Thursday, September 30, 2010

Goodbye Tabernacles?

We’re fast approaching the closing of “Sukkoth,” the Feast of Tabernacles which comes to us at the end of each year in the Jewish calendar. And I hope we’ve had a Feast in Tabernacles not just a Feast of Tabernacles. If not, it’s never too late to begin.

The central theme of this Feast isn’t so much the hut or booth as much as the family and members of God’s congregation coming together. What good is a hut (or booth) if our visit and discussion is all wrong and irrelevant?

To me, Sukkoth is about families coming together to enjoy God’s presence, His provision and protection. Please notice I said, “Families” because it’s a time when children bring their children and their children’s children to assemble in an outside booth to celebrate God’s faithful goodness throughout the entire year.

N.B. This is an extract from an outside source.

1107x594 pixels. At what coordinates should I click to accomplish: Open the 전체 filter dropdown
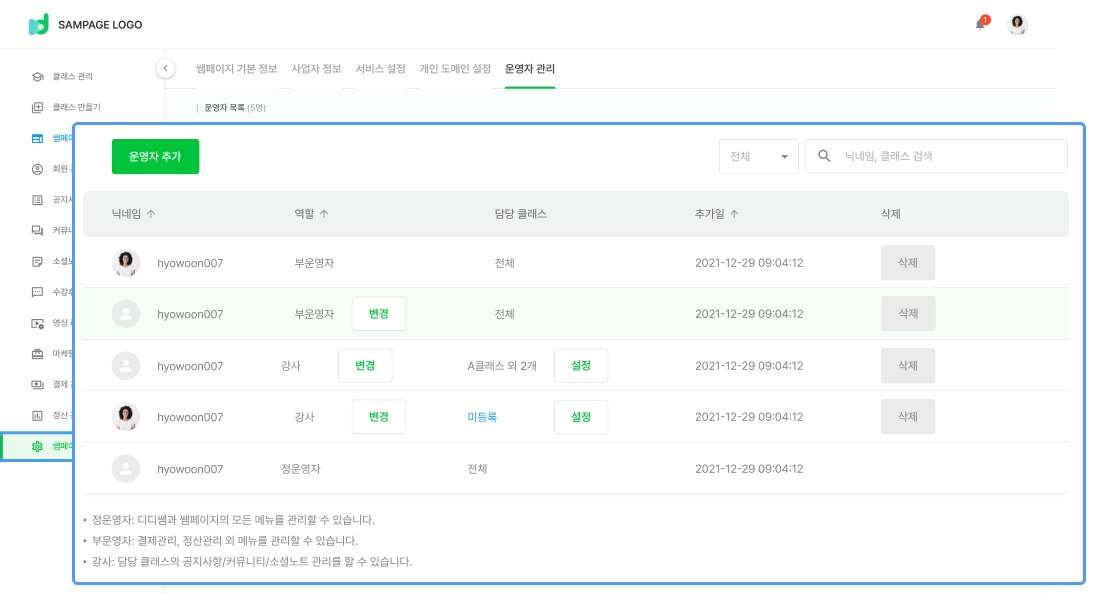point(758,156)
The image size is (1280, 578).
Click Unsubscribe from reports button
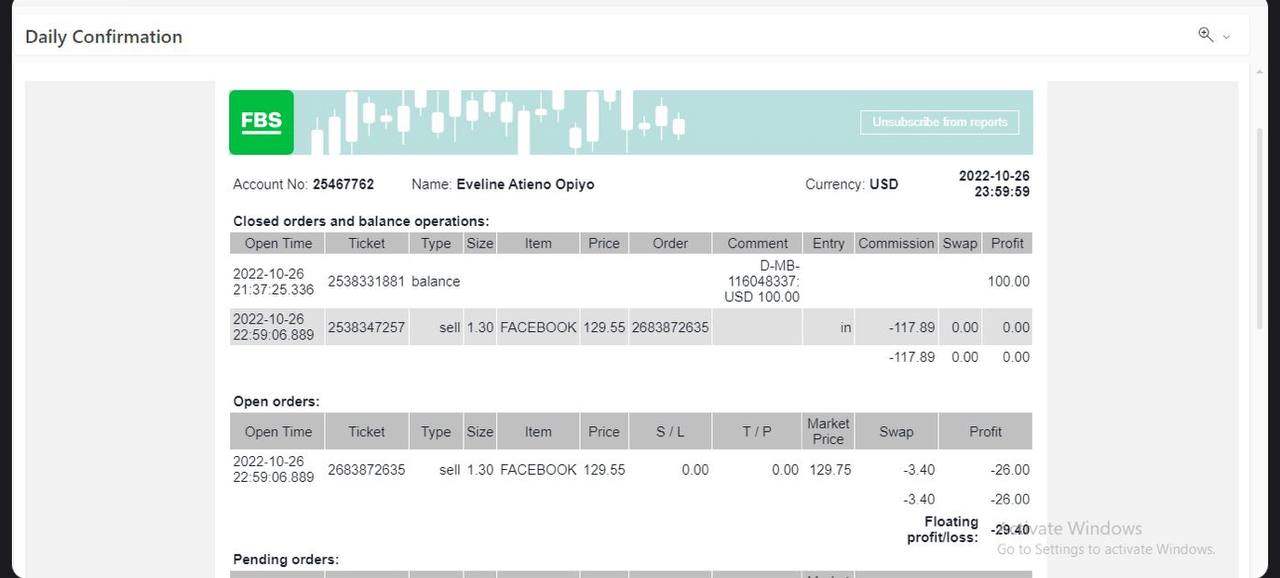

I am one hundred percent convinced that the only method we’re going to survive the onslaughts that lie ahead and are already among is by celebrating perpetual Sukkoths by families joining together to pray, to learn and to share each others goods. Today we call this community—the assembling of saints (Jew or Gentile Christians).

During my adolescence, we had no space in the church building for our growing Sunday School class so we often met under a Mesquite tree outside, or in the shade provided by the side of the church building. Some of my best prayer and bible studies with men have been under a huge oak tree with low reaching branches. These trees remind me of our family trees—families connected like branches to the trunk and the trunk to its roots.

During my elementary years we’d spread open some harsh and thorny bushes in order to make our own little succa or hut in the middle of it. This little thorny hut served as protection from our imaginary enemies. We even had secret entrances into it.

The only way we’re going to survive the grave challenges coming at us today—such as the biggest tax hikes in America’s history coming up in 1/11—will be by our tabernacle lifestyle. This is how God’s family will overcome through its hardy sense of devotion to God, to family and to community. There’s no other way to endure what’s ahead without God in the middle of our community life where we all pull together.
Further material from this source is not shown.